On Tue, Jul 26, 2016 at 09:11:49AM -0500, Timur Tabi wrote:
Will Deacon wrote:
The kernel really needs to support both of those platforms :/
For the memory-mapped counter registers, the architecture says:
`If the implementation supports 64-bit atomic accesses, then the CNTV_CVAL register must be accessible as an atomic 64-bit value.'
which is borderline tautological. If we take the generous reading that this means AArch64 CPUs can use readq (and I'm not completely comfortable with that assertion, particularly as you say that it breaks the model), then you still need to use readq_relaxed here to avoid a DSB. Furthermore, what are you going to do for AArch32? readq doesn't exist over there, and if you use the generic implementation then it's not atomic. In which case, we end up with the current code, as well as a readq_relaxed guarded by a questionable #ifdef that is known to break a supported platform for an unknown performance improvement. Hardly a big win.
I know Fu dropped this patch, and I don't want to kick a dead horse, but I was wondering if it would be okay to do this:
static u64 arch_counter_get_cntvct_mem(void) { #ifdef readq_relaxed return readq_relaxed(arch_counter_base + CNTVCT_LO); #else u32 vct_lo, vct_hi, tmp_hi;
do { vct_hi = readl_relaxed(arch_counter_base + CNTVCT_HI); vct_lo = readl_relaxed(arch_counter_base + CNTVCT_LO); tmp_hi = readl_relaxed(arch_counter_base + CNTVCT_HI); } while (vct_hi != tmp_hi);
return ((u64) vct_hi << 32) | vct_lo; #endif }
readq and readq_relaxed are defined in arch/arm64/include/asm/io.h. Why would the function exist if AArch64 CPUs can't use it?
Do we need something like ARCH_HAS_64BIT_ATOMIC_READ in order to decide whether readq is safe?

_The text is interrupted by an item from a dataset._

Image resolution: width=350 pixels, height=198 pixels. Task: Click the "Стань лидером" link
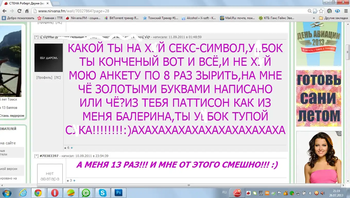coord(12,116)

No, I'm still not ok with this. If you want to use readq_relaxed we need the following guarantees:
1. readq_relaxed is provided by the architecture 2. readq_relaxed is single-copy atomic from the CPU's perspective 3. The memory-mapped timer has been integrated in such a way that it can be accessed using 64-bit transactions.
(1) is easy, and you have that above. For (2), we just need to avoid include/linux/io-64-nonatomic-*.h. (3), however, is not something we can safely probe. If this optimisation really is worthwhile, then we need to extend the device-tree binding for the counter so that we can tell the kernel that it's ok to use 64-bit accesses for the counter without tearing.
I have confirmed this with the architects here at ARM.